Hordes of network marketers and product promoters use e-mail as a way to personally reach their clients about various products. Thus, the sheer volume of e-mails going to any single person’s inbox is huge. Now with this new turn of events, a new problem has sprouted up. The inbox is now a cluttered and laborious mess. Sounds like a first world problem? Well, it’s a major issue to many, thus not something we can ignore.
Apart from spam from network marketers, there is an increase in the number of e-mails even from legitimate business sites like LinkedIn. With this kind of glorious cluttering, an increasing number of e-mail subscribers are considering closing their accounts and starting over with a new account only to be given out to certain people. All this seems so tiresome!
There is an alternative to this though, and that is SaneBox.
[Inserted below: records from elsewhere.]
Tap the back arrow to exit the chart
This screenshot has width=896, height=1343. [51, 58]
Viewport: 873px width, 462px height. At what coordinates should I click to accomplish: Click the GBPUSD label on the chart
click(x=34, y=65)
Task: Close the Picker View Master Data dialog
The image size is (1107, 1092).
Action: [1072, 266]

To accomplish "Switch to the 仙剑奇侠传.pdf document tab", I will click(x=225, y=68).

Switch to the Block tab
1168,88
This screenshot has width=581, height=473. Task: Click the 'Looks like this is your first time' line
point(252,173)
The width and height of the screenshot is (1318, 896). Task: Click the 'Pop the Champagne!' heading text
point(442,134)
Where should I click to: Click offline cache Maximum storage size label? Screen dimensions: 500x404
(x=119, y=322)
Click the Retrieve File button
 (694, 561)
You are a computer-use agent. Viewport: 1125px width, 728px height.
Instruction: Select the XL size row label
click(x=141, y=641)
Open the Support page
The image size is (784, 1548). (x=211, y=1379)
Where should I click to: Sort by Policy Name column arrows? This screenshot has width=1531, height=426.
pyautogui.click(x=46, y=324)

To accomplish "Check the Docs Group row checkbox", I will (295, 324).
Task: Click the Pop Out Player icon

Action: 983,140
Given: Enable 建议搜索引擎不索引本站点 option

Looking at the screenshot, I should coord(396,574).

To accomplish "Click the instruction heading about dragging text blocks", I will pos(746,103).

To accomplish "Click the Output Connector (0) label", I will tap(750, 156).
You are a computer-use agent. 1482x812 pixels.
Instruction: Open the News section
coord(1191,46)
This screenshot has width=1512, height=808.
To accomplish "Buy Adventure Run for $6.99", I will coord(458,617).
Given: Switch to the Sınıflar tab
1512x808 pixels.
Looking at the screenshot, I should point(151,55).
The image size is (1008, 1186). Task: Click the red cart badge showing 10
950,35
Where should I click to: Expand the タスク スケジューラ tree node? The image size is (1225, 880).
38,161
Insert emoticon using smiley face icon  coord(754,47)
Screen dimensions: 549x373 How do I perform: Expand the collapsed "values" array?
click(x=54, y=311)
Consider Gmail’s priority inbox feature. It studies prior history and calculates which mails are going to be deemed important. The mails in your inbox are separated into different priority levels namely important, starred and the rest. All the e-mail are still present in your inbox but important messages are bumped up to top of the list. The priority inbox is easy to train, based on your preferences.
The SaneBox differs from Gmail slightly since it removes messages with lesser importance completely from your inbox and puts them in the @SaneLater box, where you can peruse them later.
Priority Inbox vs. SaneBox
SaneBox offers you a custom dashboard facility with a timeline feature that shows how many important and less important mails you get in any given day. On an average, a common user spends a little over a quarter of his work day (28%) for checking e-mails. This in itself is an unacceptable waste of time, anymore cannot be encouraged. You can use the stats provided by SaneBox dash board to monitor your activity. Furthermore, unlike with the priority inbox, you have more freedom and options as to how you organize your mailbox. You can enable separate folders to handle different type of mails you get, such as newsletters and various kinds of spam.
SaneBox has a handy auto-reminder tool that reminds you if somebody takes too long to respond.
Imagine you send over a report to your boss and you need his opinion on the report very urgently. SaneBox lets you send a mail to @SaneBox.com as a CC. So if you need a response in a couple of days, just include the [email protected] as the address in the CC field. After a couple of days, SaneBox will put the mail automatically on top of the inbox if there was no response to the mail. This will remind you to bug your boss again about it. You can keep a @SaneRemindMe folder that lets you keep track of all your messages which still require replies. A week, a date next month, or in a few minutes, no matter what your timeframe is, SaneBox will figure out the timeframe you require.
This revolutionary service is priced at $5 a month. It supports most e-mail clients such as MS Outlook, Apple mail, iPhone, and Android. Also most e-mail exchanges are supported such as Yahoo, AOL and Gmail. The only service that is currently not under SaneBox’s various supported clients is Hotmail. This too is expected soon.
Well, you might raise a query as to why you would need to pay to use these features. Perhaps you think it’s better to learn how to manually organize your mail or prioritize the way Gmail wants to. All I can say to that is, well, ‘Haters gonna Hate and Potatoes gonna Potate’ but you do what is most comfortable for you. If, for a nominal amount, you get someone else worrying about the mails pouring into your inbox, I say it’s an easy decision.